Frequent itemset mining (FIM) is a fundamental research topic, which consists of discovering useful and meaningful relationships between items in transaction databases. However, FIM suffers from two important limitations. First, it assumes that all items have the same importance. Second, it ignores the fact that data collected in a real-life environment is often inaccurate, imprecise, or incomplete. To address these issues and mine more useful and meaningful knowledge, the problems of weighted and uncertain itemset mining have been respectively proposed, where a user may respectively assign weights to items to specify their relative importance, and specify existential probabilities to represent uncertainty in transactions. However, no work has addressed both of these issues at the same time. In this paper, we address this important research problem by designing a new type of patterns named high expected weighted itemset (HEWI) and the HEWI-Uapriori algorithm to efficiently discover HEWIs. The HEWI-Uapriori finds HEWIs using an Apriori-like two-phase approach. The algorithm introduces a property named high upper-bound expected weighted downward closure (HUBEWDC) to early prune the search space and unpromising itemsets. Substantial experiments on real-life and synthetic datasets are conducted to evaluate the performance of the proposed algorithm in terms of runtime, memory consumption, and number of patterns found. Results show that the proposed algorithm has excellent performance and scalability compared with traditional methods for weighted-itemset mining and uncertain itemset mining.
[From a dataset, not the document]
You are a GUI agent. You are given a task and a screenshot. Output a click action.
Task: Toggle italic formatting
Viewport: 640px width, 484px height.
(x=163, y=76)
机译:频繁项集挖掘(FIM)是一项基础研究主题,包括发现交易数据库中项之间的有用和有意义的关系。但是,FIM受到两个重要限制。首先,假设所有项目都具有相同的重要性。其次,它忽略了现实环境中收集的数据通常不准确,不精确或不完整的事实。为了解决这些问题并挖掘更多有用和有意义的知识,分别提出了加权和不确定项目集挖掘的问题,用户可以分别为项目分配权重以指定其相对重要性,并指定存在概率来表示交易中的不确定性。但是,没有一项工作可以同时解决这两个问题。在本文中,我们通过设计一种称为高期望加权项目集(HEWI)的新型模式和HEWI-Uapriori算法来有效发现HEWI,从而解决了这一重要的研究问题。 HEWI-Uapriori使用类似Apriori的两阶段方法找到HEWI。该算法引入了一个名为高上限预期加权向下闭合(HUBEWDC)的属性,以早日修剪搜索空间和没有希望的项目集。进行了现实生活和综合数据集的大量实验,以在运行时间,内存消耗和找到的模式数量方面评估所提出算法的性能。结果表明,与传统的加权项集挖掘和不确定项集挖掘方法相比,该算法具有优良的性能和可扩展性。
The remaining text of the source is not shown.